*DOCUMENT PASSAGE*
On firing up, first impressions are promising. All the cutscenes appear to be rendered using the game engine, and while only certain parts of the dialogue are voiced, the humour that is present in the subtitles is pleasing, hinting at a great deal of personality built into the characters. Even the bad guys have had their characters worked on, with a pirate named Risky Boots being a particular highlight. The graphical style is wonderfully crisp and fresh looking, with silky smooth animation and glorious hand painted backdrops adding to the suspension of disbelief required to step into Shantae’s Half Genie boots.

The sound is similarly top notch, with some wonderful tunes playing. In one section, as Shantae slips down a seemingly never ending slide, the music that plays had my son up off the settee dancing, saying the tune made him want to go surfing! It’s the first time I’ve ever seen him sad to see the completion of a section of a game…

Gameplay wise, and the base game remains untouched, so Shantae is still using her hair as a whip, taking out all the bad creatures that attack her. In addition to the hair whip, Shantae can also utilise magic attacks such as fireballs if she wants to engage from a safer distance, but these are limited by the magic bar that is in place. As you progress through the game, Shantae can also unlock various dances that can transform her into various animals, such as a monkey, which unsurprisingly can climb really well, to a crab, which allows her to go underwater and explore deeper sections of the levels.

Using the correct dance at the correct time obviously has an effect on the gameplay, with the climax of a specific chapter being a case in point; Shantae has to climb a tower while a giant worm chases her up the screen… being too slow or falling will result in death. Transforming into a monkey, with its ability to climb sheer walls makes life a lot easier, but as the monkey controls are so different to those of Shantae, it’s not quite as easy as all that. Other dances that Shantae can learn will allow her to heal, as long as she has magic left on her bar, so these can obviously be really useful.

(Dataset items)
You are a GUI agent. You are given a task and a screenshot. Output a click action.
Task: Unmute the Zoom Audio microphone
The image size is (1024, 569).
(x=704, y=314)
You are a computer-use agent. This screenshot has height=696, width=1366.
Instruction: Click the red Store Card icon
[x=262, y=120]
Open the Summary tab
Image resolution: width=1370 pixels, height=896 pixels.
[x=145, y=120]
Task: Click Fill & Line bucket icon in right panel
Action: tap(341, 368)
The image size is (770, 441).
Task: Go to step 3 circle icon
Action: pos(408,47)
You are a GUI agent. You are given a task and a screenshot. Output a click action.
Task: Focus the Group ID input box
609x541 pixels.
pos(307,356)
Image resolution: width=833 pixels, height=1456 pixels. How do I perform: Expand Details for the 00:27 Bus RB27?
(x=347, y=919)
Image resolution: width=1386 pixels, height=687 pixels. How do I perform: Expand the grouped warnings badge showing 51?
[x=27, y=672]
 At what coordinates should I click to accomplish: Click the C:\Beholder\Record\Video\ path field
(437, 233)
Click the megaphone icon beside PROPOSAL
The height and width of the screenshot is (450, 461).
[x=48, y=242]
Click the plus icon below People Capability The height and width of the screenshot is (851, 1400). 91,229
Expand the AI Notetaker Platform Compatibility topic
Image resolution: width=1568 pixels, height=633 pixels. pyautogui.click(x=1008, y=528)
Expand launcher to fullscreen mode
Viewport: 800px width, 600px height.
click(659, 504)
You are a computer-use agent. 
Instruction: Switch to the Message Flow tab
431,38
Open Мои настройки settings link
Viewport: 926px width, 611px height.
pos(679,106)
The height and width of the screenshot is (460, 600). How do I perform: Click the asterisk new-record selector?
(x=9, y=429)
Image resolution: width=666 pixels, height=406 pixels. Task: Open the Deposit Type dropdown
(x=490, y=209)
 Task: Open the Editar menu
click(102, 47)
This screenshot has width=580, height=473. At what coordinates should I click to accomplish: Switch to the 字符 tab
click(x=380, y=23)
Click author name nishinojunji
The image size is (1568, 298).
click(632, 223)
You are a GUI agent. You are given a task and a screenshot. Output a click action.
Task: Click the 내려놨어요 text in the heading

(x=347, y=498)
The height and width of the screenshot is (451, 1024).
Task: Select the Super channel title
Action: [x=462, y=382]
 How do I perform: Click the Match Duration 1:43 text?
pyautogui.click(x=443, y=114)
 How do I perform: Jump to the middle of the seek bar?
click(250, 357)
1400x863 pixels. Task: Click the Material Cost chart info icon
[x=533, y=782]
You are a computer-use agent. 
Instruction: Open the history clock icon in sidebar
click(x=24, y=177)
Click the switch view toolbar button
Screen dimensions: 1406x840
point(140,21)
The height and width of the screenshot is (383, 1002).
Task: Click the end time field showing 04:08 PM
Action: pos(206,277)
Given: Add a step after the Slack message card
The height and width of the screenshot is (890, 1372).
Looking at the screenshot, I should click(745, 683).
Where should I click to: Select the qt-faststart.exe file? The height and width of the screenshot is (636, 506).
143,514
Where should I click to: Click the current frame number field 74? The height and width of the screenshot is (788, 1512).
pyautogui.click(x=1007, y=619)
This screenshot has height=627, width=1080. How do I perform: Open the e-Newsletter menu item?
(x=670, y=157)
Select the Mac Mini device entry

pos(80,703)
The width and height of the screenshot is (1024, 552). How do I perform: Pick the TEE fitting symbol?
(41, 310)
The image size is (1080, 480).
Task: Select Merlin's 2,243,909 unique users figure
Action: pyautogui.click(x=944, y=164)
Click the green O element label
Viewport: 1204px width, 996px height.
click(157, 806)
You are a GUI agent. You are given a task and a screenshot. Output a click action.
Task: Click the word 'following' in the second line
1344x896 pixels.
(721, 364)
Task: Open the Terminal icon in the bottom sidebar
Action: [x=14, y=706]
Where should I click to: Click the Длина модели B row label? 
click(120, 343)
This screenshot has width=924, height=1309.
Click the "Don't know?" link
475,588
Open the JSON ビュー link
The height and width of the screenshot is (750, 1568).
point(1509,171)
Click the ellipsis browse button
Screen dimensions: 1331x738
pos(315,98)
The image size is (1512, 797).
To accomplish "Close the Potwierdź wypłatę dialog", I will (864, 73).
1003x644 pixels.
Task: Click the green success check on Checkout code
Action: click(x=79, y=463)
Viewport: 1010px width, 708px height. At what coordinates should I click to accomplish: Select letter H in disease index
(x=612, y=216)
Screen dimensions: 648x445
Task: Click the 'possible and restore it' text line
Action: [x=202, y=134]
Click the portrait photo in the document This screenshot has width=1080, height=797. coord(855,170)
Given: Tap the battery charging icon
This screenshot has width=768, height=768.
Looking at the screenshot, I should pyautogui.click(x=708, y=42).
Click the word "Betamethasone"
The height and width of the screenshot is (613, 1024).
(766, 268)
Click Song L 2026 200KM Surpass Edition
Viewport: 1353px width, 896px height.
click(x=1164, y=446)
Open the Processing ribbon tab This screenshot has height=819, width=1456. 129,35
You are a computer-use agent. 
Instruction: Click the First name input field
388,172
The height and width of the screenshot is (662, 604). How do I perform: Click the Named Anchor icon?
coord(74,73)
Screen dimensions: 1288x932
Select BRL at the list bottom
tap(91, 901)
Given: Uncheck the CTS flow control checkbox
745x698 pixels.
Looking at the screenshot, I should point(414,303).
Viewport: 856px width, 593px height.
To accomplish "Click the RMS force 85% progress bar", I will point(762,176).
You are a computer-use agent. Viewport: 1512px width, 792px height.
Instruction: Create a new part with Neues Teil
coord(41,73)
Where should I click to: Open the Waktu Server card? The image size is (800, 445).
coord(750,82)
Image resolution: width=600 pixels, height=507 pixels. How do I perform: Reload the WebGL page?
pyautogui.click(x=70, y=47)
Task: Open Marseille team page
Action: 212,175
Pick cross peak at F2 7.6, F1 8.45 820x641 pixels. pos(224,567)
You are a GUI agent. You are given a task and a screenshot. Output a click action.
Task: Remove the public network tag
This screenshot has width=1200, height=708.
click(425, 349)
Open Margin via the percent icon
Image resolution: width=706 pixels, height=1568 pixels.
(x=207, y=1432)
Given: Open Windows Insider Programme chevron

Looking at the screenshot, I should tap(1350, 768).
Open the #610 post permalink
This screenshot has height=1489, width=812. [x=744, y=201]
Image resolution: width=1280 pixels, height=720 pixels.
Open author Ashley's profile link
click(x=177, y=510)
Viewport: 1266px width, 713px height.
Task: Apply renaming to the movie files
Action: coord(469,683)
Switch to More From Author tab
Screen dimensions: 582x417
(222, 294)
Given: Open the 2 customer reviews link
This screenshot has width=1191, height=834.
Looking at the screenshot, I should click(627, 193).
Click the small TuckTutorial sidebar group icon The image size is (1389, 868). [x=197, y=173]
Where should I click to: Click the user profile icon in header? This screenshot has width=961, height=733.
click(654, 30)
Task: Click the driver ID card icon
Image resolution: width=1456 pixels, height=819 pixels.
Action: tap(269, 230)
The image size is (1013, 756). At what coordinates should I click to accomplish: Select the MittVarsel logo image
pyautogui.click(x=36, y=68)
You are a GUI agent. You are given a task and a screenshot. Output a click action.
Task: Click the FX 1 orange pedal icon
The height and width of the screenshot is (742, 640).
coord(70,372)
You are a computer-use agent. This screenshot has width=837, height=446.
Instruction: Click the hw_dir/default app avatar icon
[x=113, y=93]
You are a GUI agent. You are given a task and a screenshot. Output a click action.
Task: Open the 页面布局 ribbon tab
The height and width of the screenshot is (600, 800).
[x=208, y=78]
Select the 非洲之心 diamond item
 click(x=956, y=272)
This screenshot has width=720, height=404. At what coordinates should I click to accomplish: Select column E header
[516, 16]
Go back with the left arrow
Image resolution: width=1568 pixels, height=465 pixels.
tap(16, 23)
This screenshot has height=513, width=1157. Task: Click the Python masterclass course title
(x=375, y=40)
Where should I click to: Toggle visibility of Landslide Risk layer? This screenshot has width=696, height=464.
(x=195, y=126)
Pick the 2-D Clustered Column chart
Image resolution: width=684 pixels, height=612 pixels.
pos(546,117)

*TASK A*
Duplicate the dataset items listing from its first line through the line containing "[x=27, y=672]", inclusive.
*TASK B*
Pick up the Shantae game review where it stops and continue writing it.

*EXPECTED ANSWER A*
You are a GUI agent. You are given a task and a screenshot. Output a click action.
Task: Unmute the Zoom Audio microphone
The image size is (1024, 569).
(x=704, y=314)
You are a computer-use agent. This screenshot has height=696, width=1366.
Instruction: Click the red Store Card icon
[x=262, y=120]
Open the Summary tab
Image resolution: width=1370 pixels, height=896 pixels.
[x=145, y=120]
Task: Click Fill & Line bucket icon in right panel
Action: tap(341, 368)
The image size is (770, 441).
Task: Go to step 3 circle icon
Action: pos(408,47)
You are a GUI agent. You are given a task and a screenshot. Output a click action.
Task: Focus the Group ID input box
609x541 pixels.
pos(307,356)
Image resolution: width=833 pixels, height=1456 pixels. How do I perform: Expand Details for the 00:27 Bus RB27?
(x=347, y=919)
Image resolution: width=1386 pixels, height=687 pixels. How do I perform: Expand the grouped warnings badge showing 51?
[x=27, y=672]

*EXPECTED ANSWER B*
The story is also exactly the same as the original, dealing with a machine that Shantae’s Uncle Mimic creates that is supposed to power the town where they live and prevent pirate attacks. Risky Boots steals the plans for the machine, and when Shantae retrieves them, the machine is completed but redesigned to Risky’s design, causing Shantae to become evil and attack the very town she is supposed to be protecting! Risky steals the machine, planning to use it to reverse the magic of the Genie Realm and turn all the Genies evil. Luckily, Shantae stops her and everyone lives happily ever after. Of course though, there is an alternate ending to discover, but I’ll keep the details of that to myself for fear of spoilers.

The DLC of the original game, which is all included here, takes place in the last chapter of the game, after Shantae has been changed. The first part – Pirate Queens Quest – revolves around Risky Boots and what happens after she steals the rebuilt Dynamo from Uncle Mimic. Risky realises that in order to carry out her scheme, she needs to collect some components to power up the Dynamo, mirroring Shantae’s quest in the main game, even down to the same boss fights right up until the end. The levels are redesigned and feature new enemies and items, and the difficulty also seems to have received a shot in the arm, as the boss fights are now very challenging indeed! I don’t remember previously having had so much trouble with the second boss, the Queen of the Mermaids, but she is a real pain this time around.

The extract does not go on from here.